At 10:48 PM 2/24/2006, Hal Finney wrote:
>Back to incentives: when not shoring up the foundations of quantum
>mechanics or lending transparency to the murk of Middle Eastern politics,
>Robin dabbles in health care economics, and one of his first papers on
>that subject has a solution for this problem.  "Buy Health, Not Health
>Care," <http://hanson.gmu.edu/buyhealth.html>, talks about getting life
>insurance companies to pay for health care.  Since they have an economic
>incentive to keep you alive, their incentives are aligned with yours.
>And they would develop the expertise to know what works and what doesn't.
>To use the analogy above, they do "go down with the plane", in the sense
>that they pay out a huge amount every time a patient dies.
>Something along these lines might go a long way towards fixing this
>stubborn problem of 20% fatal misdiagnoses.  I'd be curious to know what
>further ideas Robin has on this since his 1994 paper.

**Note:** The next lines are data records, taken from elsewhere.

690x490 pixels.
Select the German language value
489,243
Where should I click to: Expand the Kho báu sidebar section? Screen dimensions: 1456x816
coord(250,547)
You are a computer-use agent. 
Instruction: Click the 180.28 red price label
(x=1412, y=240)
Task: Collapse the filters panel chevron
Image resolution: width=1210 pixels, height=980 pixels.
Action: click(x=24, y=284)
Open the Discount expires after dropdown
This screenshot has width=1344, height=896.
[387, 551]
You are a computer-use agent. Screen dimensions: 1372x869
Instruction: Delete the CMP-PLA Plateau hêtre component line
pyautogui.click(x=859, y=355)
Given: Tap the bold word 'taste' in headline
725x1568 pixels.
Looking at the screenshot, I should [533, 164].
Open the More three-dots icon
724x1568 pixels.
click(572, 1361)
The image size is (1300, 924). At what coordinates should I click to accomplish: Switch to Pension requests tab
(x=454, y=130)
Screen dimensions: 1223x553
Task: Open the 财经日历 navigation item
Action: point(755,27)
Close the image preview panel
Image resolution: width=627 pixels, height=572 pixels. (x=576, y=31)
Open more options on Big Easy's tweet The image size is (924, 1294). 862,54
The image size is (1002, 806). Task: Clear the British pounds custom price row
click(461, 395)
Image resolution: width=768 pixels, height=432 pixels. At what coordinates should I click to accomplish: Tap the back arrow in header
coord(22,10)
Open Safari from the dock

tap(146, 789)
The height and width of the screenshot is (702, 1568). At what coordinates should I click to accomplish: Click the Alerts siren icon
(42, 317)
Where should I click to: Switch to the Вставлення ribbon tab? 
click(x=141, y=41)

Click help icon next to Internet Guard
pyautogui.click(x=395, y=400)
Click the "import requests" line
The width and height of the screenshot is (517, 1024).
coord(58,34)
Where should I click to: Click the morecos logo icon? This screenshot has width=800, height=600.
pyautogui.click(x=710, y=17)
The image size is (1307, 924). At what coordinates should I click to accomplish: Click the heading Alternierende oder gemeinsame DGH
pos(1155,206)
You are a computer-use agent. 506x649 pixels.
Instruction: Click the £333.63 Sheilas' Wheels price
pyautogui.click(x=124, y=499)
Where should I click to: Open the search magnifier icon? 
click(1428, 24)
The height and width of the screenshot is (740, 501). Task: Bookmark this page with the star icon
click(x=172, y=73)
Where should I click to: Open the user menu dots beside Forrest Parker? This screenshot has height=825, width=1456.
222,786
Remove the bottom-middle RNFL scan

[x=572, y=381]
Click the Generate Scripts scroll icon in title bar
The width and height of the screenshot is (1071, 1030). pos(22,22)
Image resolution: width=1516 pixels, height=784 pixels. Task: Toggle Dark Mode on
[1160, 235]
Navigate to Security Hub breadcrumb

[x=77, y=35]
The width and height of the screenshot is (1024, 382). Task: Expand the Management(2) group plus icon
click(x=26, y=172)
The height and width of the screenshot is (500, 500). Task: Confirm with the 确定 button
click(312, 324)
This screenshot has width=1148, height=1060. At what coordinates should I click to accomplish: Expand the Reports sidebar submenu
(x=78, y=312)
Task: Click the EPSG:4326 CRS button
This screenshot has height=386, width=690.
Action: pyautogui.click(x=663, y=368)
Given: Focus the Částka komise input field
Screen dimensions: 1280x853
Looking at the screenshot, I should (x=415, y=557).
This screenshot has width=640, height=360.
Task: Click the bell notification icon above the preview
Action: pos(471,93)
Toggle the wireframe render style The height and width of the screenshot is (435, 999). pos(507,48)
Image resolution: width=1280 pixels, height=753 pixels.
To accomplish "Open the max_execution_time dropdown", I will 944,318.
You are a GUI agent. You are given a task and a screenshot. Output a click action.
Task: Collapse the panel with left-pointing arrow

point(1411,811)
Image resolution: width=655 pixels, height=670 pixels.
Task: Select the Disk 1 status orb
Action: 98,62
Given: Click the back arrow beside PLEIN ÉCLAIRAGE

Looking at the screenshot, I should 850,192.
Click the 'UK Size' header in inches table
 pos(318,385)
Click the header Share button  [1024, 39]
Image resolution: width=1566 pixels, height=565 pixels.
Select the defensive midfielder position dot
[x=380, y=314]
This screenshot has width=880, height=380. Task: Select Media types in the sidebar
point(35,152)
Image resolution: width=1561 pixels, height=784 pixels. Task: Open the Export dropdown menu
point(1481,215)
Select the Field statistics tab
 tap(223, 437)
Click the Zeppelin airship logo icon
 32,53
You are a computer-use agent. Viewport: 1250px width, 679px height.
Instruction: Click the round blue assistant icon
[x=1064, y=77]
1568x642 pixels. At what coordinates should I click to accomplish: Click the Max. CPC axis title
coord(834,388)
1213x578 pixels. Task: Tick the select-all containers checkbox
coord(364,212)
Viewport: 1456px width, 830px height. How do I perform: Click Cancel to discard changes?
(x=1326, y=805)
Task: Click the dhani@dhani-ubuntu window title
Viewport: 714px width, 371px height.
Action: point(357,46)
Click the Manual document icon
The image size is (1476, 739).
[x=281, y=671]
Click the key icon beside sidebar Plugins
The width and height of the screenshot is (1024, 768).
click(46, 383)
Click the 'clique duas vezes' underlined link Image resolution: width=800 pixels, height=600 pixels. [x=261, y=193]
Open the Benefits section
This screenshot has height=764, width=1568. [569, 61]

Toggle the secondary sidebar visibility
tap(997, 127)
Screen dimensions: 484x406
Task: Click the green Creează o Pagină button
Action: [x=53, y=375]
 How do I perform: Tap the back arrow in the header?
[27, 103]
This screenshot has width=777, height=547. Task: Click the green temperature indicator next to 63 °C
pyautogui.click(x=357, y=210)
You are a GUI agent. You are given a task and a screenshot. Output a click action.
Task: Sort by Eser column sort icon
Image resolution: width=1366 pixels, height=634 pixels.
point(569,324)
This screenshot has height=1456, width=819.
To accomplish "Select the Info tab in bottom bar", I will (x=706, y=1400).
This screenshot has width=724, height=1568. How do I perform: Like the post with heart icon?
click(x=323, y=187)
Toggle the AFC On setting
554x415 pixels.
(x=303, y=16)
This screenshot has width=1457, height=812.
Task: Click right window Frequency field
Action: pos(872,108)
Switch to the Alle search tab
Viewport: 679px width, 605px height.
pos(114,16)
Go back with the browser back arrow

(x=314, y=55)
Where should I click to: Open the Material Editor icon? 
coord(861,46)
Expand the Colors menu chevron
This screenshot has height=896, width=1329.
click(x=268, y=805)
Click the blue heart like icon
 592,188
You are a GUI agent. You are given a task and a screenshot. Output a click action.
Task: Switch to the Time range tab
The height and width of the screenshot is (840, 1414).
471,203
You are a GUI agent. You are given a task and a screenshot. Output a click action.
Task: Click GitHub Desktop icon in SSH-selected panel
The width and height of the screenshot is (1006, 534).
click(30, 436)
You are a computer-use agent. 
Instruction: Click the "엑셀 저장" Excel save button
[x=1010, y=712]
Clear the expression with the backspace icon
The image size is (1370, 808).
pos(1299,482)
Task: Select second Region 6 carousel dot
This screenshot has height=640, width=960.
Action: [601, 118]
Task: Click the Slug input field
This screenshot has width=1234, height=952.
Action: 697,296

Before you try to fix something, it is a good idea to have some idea 
how it works
and what its function is.   This is especially good advice for social 
institutions.
If you think that education is about learning things, you will find 
the existing
school institutions lacking and suggest fixes that should result in 
more learning.
If education is primarily about finding and molding people to work in boring
bureaucratic  jobs, you will be disappointed to find little interest 
in your suggestions.

I wrote that paper when I had the ordinary person's concept of medicine - that
medicine is like car repair, and everyone is mainly concerned about figuring
out the problem and fixing it.   That simple model however just doesn't hold up
well under closer examination.   Oh, I could argue that medicine *should* be
about fixing our broken health, but that theory just doesn't account very well
for the patterns of behavior we see surrounding medicine.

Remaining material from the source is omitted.